You do not need to change the transmission adapter plate on the back of the engine. The auto and the manuals are the same. You do not have to remove the starter. The clutch master cylinder and slave cylinder are not hard to do. Just get the master/slave cylinder for your year truck. My 1997 had the indentations on the cowl where you drill 2 small holes to install the clutch master resevoir. You remove the black plug/cap in the firewall and with my year truck you just push the clutch pedal assembly in the firewall and twist it and locks into place. Connect the rod to the clutch pedal and your done. Then run the lines down to the bell housing for the slave cylinder.
You will need a bellhousing, flywheel, clutch, pressure plate, release bearing, and fork. The slave cylinder bolts to the bellhousing and is simple to install. The bell housing uses the same bolts as the auto housing to bolt to the adapter plate. You will need new flywheel bolts since the manual bolts are longer than the auto. You will need 8 pressure plate to flywheel bolts. You will need 4 new bolts to bolt the tranny to the bell housing.
The auto transfer case has a 23 spline input from the tranny and the manual needs a 29 spline input from the tranny. You have to either get a new or used T-Case or change the input gear and bearing. I changed the gear and bearing and it was pretty straight forward but you have to disassemble the T-Case which isn't hard.

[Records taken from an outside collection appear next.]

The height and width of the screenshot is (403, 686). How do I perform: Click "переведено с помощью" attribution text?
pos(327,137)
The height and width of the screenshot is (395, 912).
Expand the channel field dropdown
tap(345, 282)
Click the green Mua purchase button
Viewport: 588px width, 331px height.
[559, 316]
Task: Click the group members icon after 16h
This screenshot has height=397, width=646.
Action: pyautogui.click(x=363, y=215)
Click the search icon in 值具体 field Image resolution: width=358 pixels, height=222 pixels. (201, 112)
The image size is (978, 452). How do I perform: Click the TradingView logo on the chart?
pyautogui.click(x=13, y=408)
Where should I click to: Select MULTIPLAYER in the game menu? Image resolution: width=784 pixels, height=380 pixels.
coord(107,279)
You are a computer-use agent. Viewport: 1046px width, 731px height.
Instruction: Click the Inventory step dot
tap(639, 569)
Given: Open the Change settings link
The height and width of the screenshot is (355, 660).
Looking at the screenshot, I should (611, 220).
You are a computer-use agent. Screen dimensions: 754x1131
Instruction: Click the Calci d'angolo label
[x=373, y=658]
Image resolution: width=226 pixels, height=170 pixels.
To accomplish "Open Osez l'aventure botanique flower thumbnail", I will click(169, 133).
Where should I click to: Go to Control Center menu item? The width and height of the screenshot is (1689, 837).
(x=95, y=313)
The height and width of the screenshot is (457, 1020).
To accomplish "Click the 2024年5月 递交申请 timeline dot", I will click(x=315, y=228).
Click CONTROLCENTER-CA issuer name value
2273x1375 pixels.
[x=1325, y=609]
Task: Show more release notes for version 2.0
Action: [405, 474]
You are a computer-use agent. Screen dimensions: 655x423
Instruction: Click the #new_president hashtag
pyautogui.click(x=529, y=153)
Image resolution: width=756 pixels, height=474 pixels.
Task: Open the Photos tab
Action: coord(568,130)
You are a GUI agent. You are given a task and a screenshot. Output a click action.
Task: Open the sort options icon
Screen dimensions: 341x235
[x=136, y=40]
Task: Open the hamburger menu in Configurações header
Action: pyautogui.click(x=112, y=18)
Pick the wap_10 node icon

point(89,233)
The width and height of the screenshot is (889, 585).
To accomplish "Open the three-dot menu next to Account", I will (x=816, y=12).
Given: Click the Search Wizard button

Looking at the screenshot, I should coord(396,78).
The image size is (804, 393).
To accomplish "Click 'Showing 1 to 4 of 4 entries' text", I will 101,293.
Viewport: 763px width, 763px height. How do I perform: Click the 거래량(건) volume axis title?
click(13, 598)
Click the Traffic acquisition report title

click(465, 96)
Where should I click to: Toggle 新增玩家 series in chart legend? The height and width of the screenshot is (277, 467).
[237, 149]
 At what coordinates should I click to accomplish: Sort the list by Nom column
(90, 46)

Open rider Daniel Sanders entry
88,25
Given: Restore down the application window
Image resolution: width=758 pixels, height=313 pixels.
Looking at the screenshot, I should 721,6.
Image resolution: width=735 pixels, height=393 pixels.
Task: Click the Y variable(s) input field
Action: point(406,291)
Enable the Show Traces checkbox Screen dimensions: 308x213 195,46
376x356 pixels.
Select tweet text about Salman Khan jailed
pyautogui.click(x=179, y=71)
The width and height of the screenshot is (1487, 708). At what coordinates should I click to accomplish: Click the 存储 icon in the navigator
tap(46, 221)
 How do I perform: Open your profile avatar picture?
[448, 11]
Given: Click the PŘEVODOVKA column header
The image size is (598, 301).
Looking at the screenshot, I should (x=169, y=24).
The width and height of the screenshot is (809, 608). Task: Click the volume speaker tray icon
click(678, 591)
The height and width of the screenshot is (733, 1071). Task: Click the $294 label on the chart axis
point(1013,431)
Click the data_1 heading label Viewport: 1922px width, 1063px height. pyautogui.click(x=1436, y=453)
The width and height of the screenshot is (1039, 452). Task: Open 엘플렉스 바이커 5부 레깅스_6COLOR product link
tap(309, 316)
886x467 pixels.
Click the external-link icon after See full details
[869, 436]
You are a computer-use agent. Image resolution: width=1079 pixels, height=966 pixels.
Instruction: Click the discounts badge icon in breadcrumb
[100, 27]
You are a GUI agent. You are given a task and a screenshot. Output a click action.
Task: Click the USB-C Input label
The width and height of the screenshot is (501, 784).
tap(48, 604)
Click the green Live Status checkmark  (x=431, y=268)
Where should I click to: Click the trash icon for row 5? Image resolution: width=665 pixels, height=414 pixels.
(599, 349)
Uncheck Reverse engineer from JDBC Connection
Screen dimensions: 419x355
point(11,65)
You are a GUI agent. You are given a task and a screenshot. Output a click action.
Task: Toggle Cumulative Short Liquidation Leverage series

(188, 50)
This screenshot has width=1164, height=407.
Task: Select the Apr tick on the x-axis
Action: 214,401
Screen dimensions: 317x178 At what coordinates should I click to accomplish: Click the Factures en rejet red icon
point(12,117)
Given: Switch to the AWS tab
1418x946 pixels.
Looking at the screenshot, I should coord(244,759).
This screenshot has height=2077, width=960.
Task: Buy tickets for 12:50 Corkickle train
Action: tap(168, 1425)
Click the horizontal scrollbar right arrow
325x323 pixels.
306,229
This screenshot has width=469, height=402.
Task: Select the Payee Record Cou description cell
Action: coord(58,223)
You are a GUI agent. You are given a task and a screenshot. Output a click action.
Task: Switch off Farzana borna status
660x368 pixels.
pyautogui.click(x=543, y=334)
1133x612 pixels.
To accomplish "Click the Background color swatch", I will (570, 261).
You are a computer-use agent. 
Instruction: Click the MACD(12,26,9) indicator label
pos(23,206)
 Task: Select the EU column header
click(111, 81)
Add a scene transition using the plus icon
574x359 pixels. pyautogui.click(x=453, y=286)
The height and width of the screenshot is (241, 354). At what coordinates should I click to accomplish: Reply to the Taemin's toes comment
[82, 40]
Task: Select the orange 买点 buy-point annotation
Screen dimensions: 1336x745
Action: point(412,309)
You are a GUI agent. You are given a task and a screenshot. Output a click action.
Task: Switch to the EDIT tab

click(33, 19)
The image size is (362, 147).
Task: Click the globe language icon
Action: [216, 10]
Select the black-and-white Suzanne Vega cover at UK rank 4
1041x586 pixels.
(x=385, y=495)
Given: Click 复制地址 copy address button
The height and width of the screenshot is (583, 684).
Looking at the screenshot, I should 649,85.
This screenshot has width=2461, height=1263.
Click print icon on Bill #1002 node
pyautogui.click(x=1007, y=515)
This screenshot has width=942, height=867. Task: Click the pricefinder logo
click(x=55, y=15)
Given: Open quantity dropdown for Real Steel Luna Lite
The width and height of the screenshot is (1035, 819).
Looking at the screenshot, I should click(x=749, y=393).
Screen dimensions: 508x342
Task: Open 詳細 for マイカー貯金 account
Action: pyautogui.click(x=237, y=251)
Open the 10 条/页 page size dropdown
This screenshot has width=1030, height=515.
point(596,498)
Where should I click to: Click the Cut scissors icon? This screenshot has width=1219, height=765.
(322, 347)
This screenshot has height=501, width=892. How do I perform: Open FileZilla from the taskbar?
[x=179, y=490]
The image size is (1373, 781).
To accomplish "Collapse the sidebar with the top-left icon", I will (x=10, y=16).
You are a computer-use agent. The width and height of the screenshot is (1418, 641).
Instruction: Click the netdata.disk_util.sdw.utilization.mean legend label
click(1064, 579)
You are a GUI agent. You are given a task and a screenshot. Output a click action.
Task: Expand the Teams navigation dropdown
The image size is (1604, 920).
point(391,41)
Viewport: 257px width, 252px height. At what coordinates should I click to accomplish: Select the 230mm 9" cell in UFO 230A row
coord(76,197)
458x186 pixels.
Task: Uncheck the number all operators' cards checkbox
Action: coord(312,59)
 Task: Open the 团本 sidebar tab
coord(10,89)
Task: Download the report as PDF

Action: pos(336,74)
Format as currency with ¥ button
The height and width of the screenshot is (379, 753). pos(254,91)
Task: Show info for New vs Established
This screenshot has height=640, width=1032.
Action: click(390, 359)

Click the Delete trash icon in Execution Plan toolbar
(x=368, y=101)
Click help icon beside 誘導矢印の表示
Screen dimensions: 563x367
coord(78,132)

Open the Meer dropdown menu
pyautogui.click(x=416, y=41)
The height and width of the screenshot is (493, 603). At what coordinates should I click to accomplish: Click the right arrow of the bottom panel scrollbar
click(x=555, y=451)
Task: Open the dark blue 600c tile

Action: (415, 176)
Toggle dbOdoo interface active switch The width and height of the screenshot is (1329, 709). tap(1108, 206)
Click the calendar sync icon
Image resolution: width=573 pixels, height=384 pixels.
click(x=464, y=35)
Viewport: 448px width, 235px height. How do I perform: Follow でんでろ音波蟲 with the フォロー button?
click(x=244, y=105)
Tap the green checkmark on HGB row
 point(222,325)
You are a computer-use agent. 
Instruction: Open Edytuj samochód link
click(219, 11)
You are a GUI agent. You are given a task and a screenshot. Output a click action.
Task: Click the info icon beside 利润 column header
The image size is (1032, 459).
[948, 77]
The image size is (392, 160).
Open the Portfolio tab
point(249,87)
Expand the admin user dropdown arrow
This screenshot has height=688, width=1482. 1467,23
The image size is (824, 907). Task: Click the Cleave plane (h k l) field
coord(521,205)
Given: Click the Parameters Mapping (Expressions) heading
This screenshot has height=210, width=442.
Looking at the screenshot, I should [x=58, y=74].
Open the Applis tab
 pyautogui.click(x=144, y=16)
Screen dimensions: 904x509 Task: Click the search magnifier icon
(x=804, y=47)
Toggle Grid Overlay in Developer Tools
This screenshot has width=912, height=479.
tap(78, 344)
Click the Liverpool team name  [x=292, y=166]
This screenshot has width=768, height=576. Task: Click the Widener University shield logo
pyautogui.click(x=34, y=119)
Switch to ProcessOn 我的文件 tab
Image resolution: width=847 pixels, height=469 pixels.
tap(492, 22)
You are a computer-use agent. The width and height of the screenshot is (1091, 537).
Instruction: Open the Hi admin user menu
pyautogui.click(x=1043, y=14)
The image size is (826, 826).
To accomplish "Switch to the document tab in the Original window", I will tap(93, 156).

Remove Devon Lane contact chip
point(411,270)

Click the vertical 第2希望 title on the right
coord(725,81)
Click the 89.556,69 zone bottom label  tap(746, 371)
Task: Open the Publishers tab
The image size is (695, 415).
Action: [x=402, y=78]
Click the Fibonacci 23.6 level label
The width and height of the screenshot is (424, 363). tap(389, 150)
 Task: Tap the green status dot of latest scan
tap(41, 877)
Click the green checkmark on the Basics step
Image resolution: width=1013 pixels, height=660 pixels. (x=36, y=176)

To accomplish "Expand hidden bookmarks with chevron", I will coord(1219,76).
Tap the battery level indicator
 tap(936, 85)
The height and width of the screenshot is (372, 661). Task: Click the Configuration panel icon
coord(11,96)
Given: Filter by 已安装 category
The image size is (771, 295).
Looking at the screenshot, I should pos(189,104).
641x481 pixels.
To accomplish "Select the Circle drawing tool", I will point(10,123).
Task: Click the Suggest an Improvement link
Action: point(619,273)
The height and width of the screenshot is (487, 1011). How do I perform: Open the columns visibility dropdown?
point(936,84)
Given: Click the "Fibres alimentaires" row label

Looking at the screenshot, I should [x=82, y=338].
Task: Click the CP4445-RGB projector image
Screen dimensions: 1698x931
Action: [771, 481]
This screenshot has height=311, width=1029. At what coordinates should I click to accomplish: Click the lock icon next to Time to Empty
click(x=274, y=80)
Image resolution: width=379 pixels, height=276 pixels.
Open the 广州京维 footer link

The 4wd shift linkage bolts to the extension housing of the auto and the manual through 97. After 97 the shifter bolted to the floor. The auto shifter bracket has a larger spread on the mounting holes than the manual does so I had to modify the bracket to work. I cut the spacer off of the one end and used a large washer to catch part of the bracket. I know it sounds confusing but it isn't. It is pretty straight forward.
The front drive shaft is too long from the auto and the rear drive shaft is too short. I got used drive shafts from a junk yard from a manual truck. The 94-97 shift tower were part of the top cover on the tranny. The 98+ bolt on. The top part of the shifter is different too so they don't interchange. I used the 94-97 shifter and boot and it worked out well. I have all of the part numbers if needed.
The wiring is simple. The new master slave cylinder assembly has a black plug on it by the clutch pedal for the starting circuit. If you want the cruise control to work you cut the plug off. Take 1 black wire to ground and the other wire you run down to the 3 wire plug for the neutral safety switch/back up wires on the auto. The center wire is black and white and you run the wire from the clutch pedal plug down to it and connect them. The other two outside wires on the plug are for the back up lights. One is green and brown and one is purple and brown. You run those wires up to the new plug on the top cover of the new tranny. There is a 2 prong connector on the top cover of the manual tranny for it.
I'm sure I might have forgot a few things. It is easy though. Any ?'s just ask. Pete
I can post the part numbers on here or send them to your e-mail if you have on. I got some parts new from Dodge and some from the classifieds on here and TDR. The used parts I got from junk yards using a national data base search called http://car-part.com
Let me know about the part numbers. Pete
Let me know about the part numbers. Pete
Trending Topics
That is the best way to do it. You will have every part you will need. I found someone selling everything from their manual to auto swap. Cost me some $ but it came with everything + a south bend dual disk. Best money I have spent on the truck so far
He would prob make work a deal with you. He just got a clutch, bell, master and slave but you never know. He is trying to do it a little at a time but it would be great to swap it all at once.